In seguito alla Pace di Vigevano (approvazione dei componenti della Lega di Augusta della neutralità dei territori italiani), l’assedio è tolto e Vittorio Amedeo II ottiene il riconoscimento che cercava: la neutralità dei propri territori. Il risultato di quest’ultima battaglia, combattuta con nervosismo e isteria, è dunque un sostanziale pareggio, riacciuffato per i capelli quando già si sentiva intonare il “De Profundis”.
Infine, nell’aprile 1746, c’è qualcosa di nuovo, anzi d’antico, Valenza subisce ancora un nuovo deplorevole assedio che perpetua gli antichi fantasmi, ad opera di truppe austriache e piemontesi spodestate dai franco-spagnoli dopo la maestosa battaglia di Bassignana del 27-9-1745 nella Guerra per la successione d’Austria: decine di migliaia di francesi, spagnoli e napoletani avevano sconfitto i sabaudi la cui cavalleria era stata inseguita sino a Valenza, difesa dal piemontese marchese di Balbiano che si era celermente arreso.
Dopo 13 giorni d’accerchiamento e ripetuti violentissimi attacchi, le truppe del restaurato esercito piemontese agli ordini del barone Leutrum (Karl Sigmund Friedrich Wilhelm von Leutrum, tedesco di nascita e piemontese di cuore, con fama di donnaiolo impenitente) ottengono la resa della città e la riconquista di quanto perduto. Una sorta di resa dei conti finale e di riscossa implacabile, con il ritorno della città sotto il potere del Piemonte (la battaglia decisiva avrà luogo a Piacenza il 16 giugno 1746). Valenza è stata difesa valorosamente dallo ieratico governatore spagnolo don G. Giovanni Scoques. E’ l’ultimo assedio di questa città, ancora un maldestro tentativo di difesa dell’indifendibile dei franco-spagnoli, che, per carenza di coordinamento e piani strategici, ultimamente non ne hanno azzeccata una.

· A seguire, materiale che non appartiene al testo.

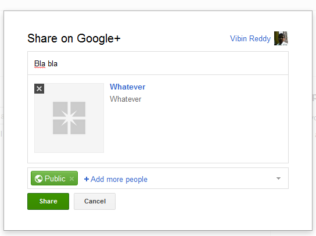This screenshot has height=236, width=316.
Task: Select the green Public chip label
Action: point(55,178)
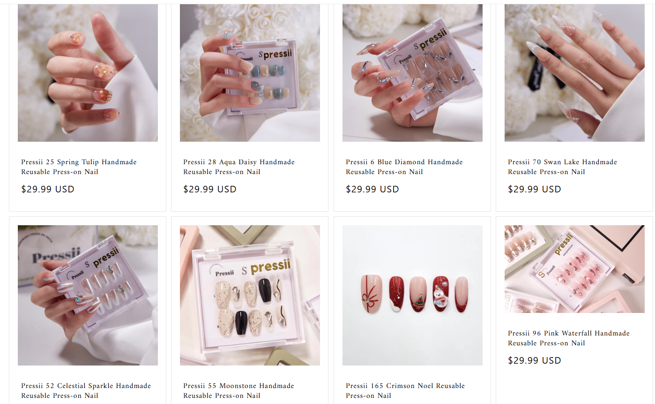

Diversi altri avvenimenti tragici di lotta armata si sono compiuti nelle soste tra tutti gli assedi descritti, dove buoni e cattivi si sono sempre mescolati e confusi tra gli arzigogoli dei potenti, sempre in lotta per disarcionare qualcuno, facendo soffrire a lungo questa città oltremodo attaccabile, ma, forse, troppo altera. Molti gli episodi paradossali, che rendono bene l’idea di quanto caos abbia regnato in questa zona: ma la storia è piena di bizzarrie.
Questi popoli, che hanno dominato per secoli l’Europa, nel tempo, hanno portato a Valenza usanze, costumi e alcune espressioni del linguaggio dialettale che ancora esistono.